Landwirtschaft braucht Akzeptanz

„Die Landwirtschaft braucht Anerkennung für ihre Leistungen, um weiterhin in der Mitte der Gesellschaft verankert zu sein“, erklärte Aigner. Gleichzeitig benötigten Verbraucher Vertrauen in Sicherheit, Transparenz und Qualität der Lebensmittel. Beides seien „zwei Seiten einer Medaille“. Die Ministerin will nach eigenen Angaben eine Politik gestalten, „die der Landwirtschaft Akzeptanz gibt und von der Gesellschaft getragen wird“.

Zweifel an realistischer Debatte

DBV-Präsident Sonnleitner äußert sich in dem Offenen Brief besorgt, „dass im Rahmen des Charta-Prozesses tatsächlich eine realistische Debatte geführt wird“. Sonnleitner verweist dabei auf die Erfahrungen der vergangenen Monate, zuletzt im Zusammenhang mit dem Dioxinfall: „Hier hat sich ein Zeitgeist mit Begrifflichkeiten und Wahrnehmungen entwickelt, der unterstellt, die Bauern würden ihre Werte und ihre Verantwortung über Bord werfen“. Nichts davon sei richtig. Die deutsche Landwirtschaft werde auch künftig großen Wert auf eine Verankerung in der Gesellschaft legen, betont der DBV-Präsident.

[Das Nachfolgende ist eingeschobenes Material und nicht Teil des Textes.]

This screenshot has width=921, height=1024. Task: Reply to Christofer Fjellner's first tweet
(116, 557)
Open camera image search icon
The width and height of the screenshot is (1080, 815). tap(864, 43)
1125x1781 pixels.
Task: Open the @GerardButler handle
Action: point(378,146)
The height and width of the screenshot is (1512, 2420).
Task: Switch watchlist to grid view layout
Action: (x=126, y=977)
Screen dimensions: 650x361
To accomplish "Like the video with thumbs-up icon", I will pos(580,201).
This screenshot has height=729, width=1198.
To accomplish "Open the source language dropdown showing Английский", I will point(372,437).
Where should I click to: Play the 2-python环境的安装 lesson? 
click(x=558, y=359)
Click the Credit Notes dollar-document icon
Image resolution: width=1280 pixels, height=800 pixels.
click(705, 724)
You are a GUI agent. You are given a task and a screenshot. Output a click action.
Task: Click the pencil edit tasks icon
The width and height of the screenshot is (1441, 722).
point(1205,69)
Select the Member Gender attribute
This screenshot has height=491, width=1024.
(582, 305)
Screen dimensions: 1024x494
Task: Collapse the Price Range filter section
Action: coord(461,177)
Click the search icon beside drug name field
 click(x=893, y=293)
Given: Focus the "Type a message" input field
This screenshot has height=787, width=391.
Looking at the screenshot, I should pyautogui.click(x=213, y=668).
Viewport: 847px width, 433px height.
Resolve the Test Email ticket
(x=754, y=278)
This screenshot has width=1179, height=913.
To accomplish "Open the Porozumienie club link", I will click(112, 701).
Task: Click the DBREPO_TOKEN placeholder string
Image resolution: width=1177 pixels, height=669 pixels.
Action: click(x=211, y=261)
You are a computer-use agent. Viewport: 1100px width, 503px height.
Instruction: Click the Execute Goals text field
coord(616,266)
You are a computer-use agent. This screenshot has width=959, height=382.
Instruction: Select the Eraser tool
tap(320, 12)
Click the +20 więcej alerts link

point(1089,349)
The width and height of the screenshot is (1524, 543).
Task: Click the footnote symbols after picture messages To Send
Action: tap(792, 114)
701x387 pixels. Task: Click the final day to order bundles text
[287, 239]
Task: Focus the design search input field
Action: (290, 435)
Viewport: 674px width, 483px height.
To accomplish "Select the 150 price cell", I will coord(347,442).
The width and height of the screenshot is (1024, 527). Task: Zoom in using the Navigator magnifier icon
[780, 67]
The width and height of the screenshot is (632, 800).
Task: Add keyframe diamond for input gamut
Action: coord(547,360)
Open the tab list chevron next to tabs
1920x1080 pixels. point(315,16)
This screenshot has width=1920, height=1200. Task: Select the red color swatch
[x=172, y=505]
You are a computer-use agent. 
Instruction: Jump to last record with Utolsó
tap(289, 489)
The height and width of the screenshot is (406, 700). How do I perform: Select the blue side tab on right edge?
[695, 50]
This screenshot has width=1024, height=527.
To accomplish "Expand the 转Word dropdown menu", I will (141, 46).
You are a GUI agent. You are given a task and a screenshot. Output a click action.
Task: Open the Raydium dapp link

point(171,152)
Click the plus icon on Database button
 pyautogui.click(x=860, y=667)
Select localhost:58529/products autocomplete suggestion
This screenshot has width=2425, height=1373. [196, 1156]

„Wir müssen als bäuerliche Unternehmer darauf bestehen, dass Forderungen nach mehr Umweltschutz und Tierschutz mit den Realitäten in offenen Märkten abgeglichen werden“, so der Verbandspräsident. Wer dies nicht akzeptiere, verdränge die deutschen Bauern aus dem Markt.

Die Agrar- und Ernährungspolitik habe auch eine wichtige soziale Dimension. Sonnleitner: „Es geht nicht nur um die Qualität unserer Ernährung.“ Vielmehr hätten auch die Preise für breite gesellschaftliche Schichten eine hohe Bedeutung. Voraussetzung dafür sei jedoch eine moderne, arbeitsteilige und effiziente Landwirtschaft. Kaum jemand spreche derzeit über die Kosten von vermeintlichen Alternativen. Deshalb wolle der DBV genau diese Frage bei der Charta-Diskussion geklärt wissen: „Sollen die deutschen Landwirte Nahrungsmittel vorrangig für eine kaufkräftige Elite produzieren oder für alle Bürgerinnen und Bürger?“ age


Beiträge können auf der Internetseite www.bmelv.de eingesehen werden. Der Bauernverband ruft die Landwirte dazu auf, sich an dieser Diskussion zu beteiligt, damit die genannten Themen nicht nur aus Sicht der Verbraucher, sondern von Land­wirtsseite gesetzt werden.